I fatti hanno dimostrato quanto quelle accuse fossero false e calunniose, perfino ridicole. Abbiamo sostenuto ovunque le liste, e contribuito ad eleggere molti dei più accaniti nostri accusatori. Dove siamo stati eletti, ci siamo subito dimessi a a favore di altri.

In televisione hanno potuto parlare i più rappresentativi leaders del movimento e delle liste.

Anche allora per noi fu sufficiente raggiungere l'obiettivo politico che ci eravamo proposto.

Niente trucchi in Parlamento!

Ogni modifica legislativa riguardante la caccia deve avvenire d'ora in poi nel più chiaro, pubblico e trasparente dei modi, e innanzitutto rinunciando a votare in sede legislativa, nel chiuso delle commissioni.

E' la richiesta che i deputati radicali hanno fatto a quelli degli altri gruppi politici. E' infatti ancora in discussione alla Camera la legge di attuazione della direttiva europea in materia di caccia.

Per due anni ci siamo dovuti battere sia alla Camera che al Senato per impedire che questa legge (la famigerata legge Pancini), anziché di attuazione della direttiva europea, ne divenisse una legge di aggiramento e di svuotamento, innanzitutto con le facoltà di deroga concesse alle Regioni.

E' sufficiente che siano annunciati i referendum anti-caccia, e la musica in qualche modo cambia.
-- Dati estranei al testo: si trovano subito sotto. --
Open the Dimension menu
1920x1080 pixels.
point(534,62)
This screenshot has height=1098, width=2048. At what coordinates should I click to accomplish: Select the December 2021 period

I cacciatori tornano ad indossare i panni dei difensori dell'ambiente. Non si lesinano più norme migliorative della legge Pacini e attuative della direttiva comunitaria.

Di più. Secondo la discutibile prassi parlamentare che consente di affrontare in una legge che regolamenta una materia ben determinata anche argomenti che con quella materia hanno a che fare, il governo, a sorpresa, attraverso il sottosegretario Santarelli, presenta un articolo aggiuntivo di modifica all'articolo 842 del Codice civile: il famoso articolo che consente il diritto d'accesso, a chiunque sia in possesso di un fucile, ai fondi agricoli.

E' una norma che si avvicina alle richieste, fino a ieri respinte, degli agricoltori e degli ecologisti. Lo scopo è evidente: tentare a tutti i costi di evitare per via legislativa i referendum su cui è già cominciata la raccolta delle firme.

Il disegno di legge viene approvato con l'articolo che ingoia uno dei due referendum. E' a questo punto che dal comunista Binelli, dal socialista Diglio, dal democristiano Meneghetti viene avanzata la richiesta di ultimare in Commissione, anziché in assemblea, la proposta di legge, avvalendosi della assegnazione in sede legislativa. E' a questo punto che i radicali (ai quali si associa l'indipendente di sinistra Nebbia) rivolgono l'appello a non ricercare scorciatoie, a rinunciare alla sede legislativa, e ad affrontare il confronto in assemblea. E trovano la solidarietà di molti democristiani, molti socialisti, perfino molti missini che assicurano che raccoglierebbero eventualmente con i radicali le sessanta firme necessarie e riportare in Assemblea la proposta di legge.

Dietro la proposta dei gruppi Dc, Pci e Psi della Commissione agricoltura non c'è solo la paura della pubblicità e del confronto aperto; non c'è solo la fretta di approvare la legge per creare impedimenti al referendum. C'è soprattutto la paura degli orientamenti prevalenti all'interno dei rispettivi gruppi, anche di quello comunista. Fu grazie a questi orientamenti che passò durante la finanziaria l'emendamento che annullava le graziose elargizioni di miliardi concesse alle Associazioni venatorie.